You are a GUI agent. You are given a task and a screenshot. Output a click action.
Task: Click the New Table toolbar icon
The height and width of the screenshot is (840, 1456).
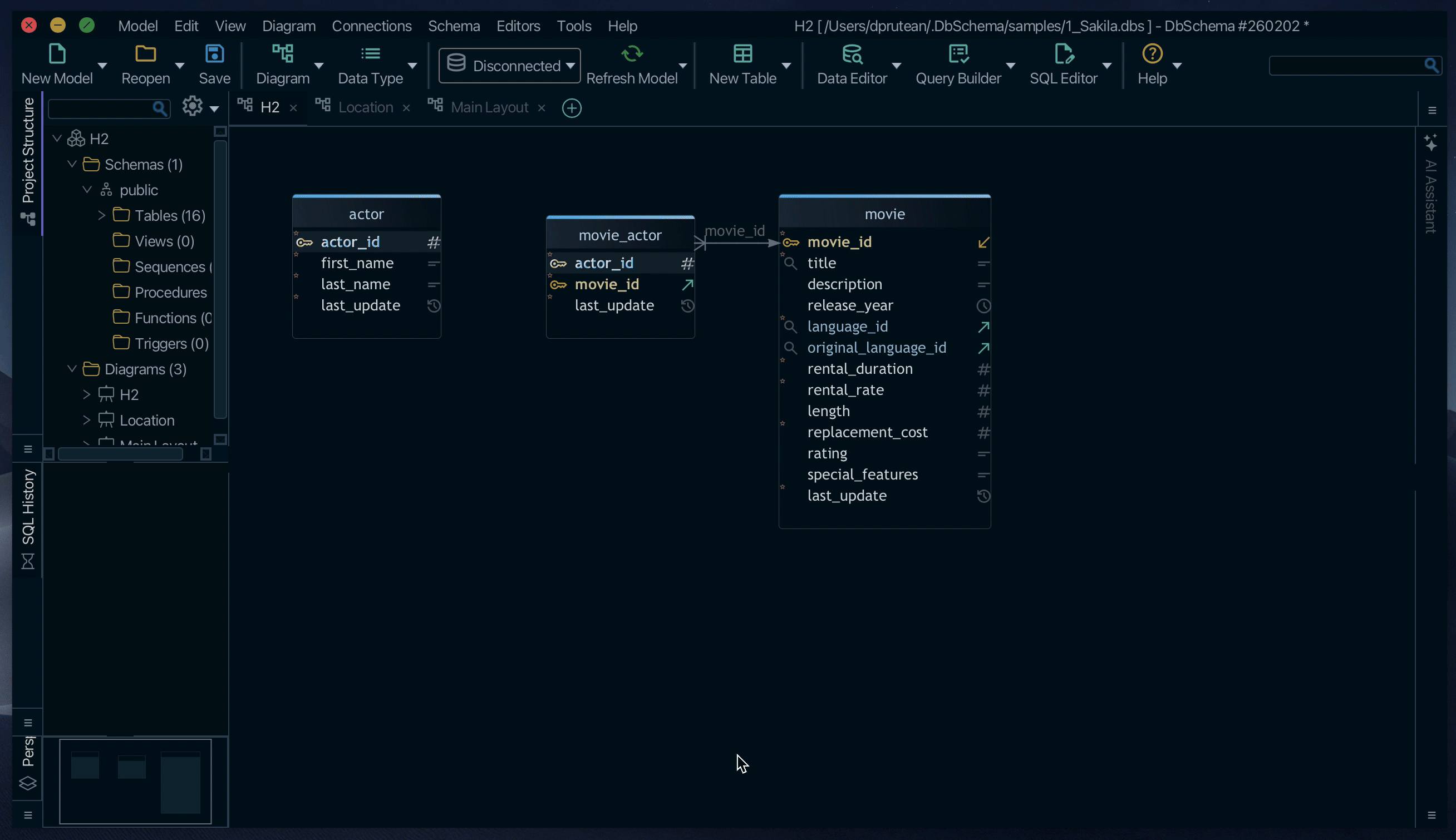742,54
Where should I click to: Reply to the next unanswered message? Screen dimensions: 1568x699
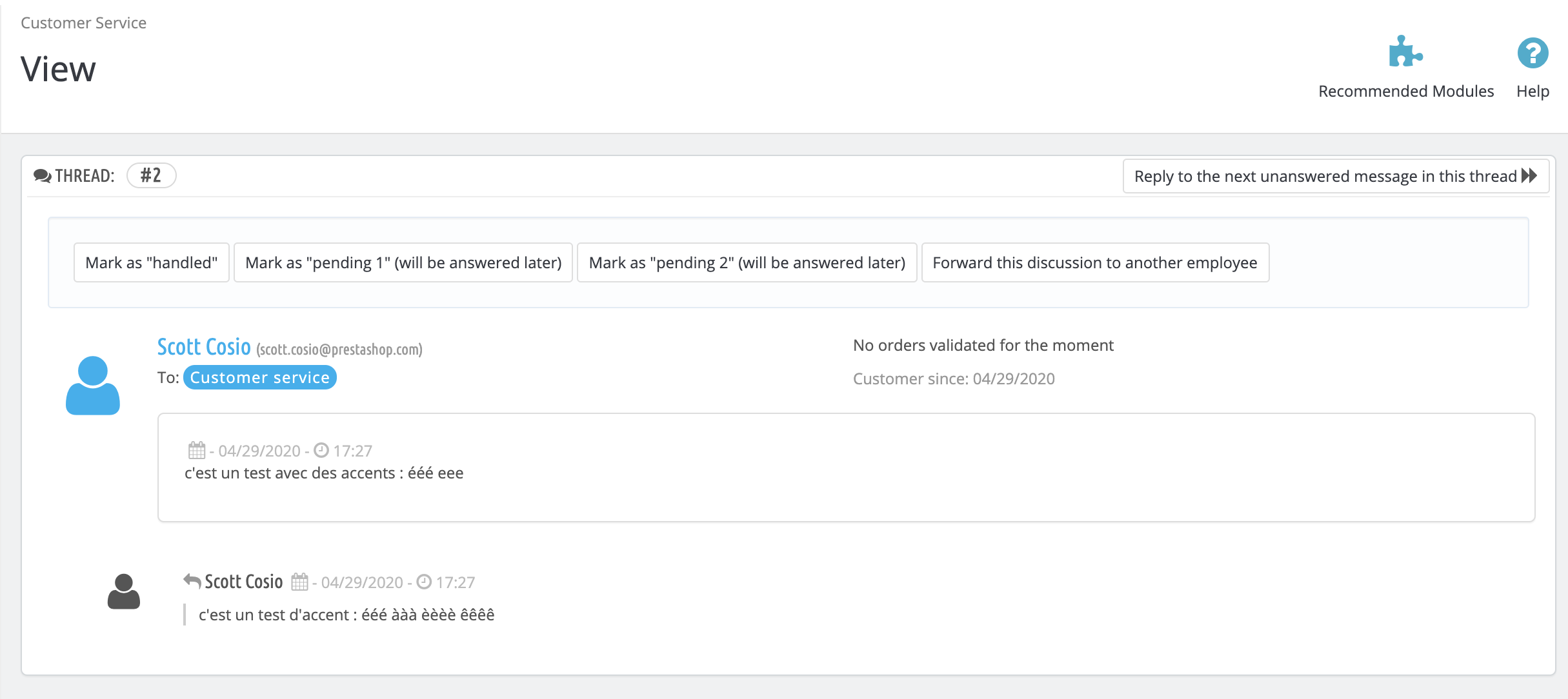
+ + + + + + +
Task to complete: Set down the whole listing exactly as given, except for the pictures.

Answer below:
You are a GUI agent. You are given a task and a screenshot. Output a click action.
Task: Click the New Table toolbar icon
The height and width of the screenshot is (840, 1456).
742,54
Where should I click to: Reply to the next unanswered message? Screen dimensions: 1568x699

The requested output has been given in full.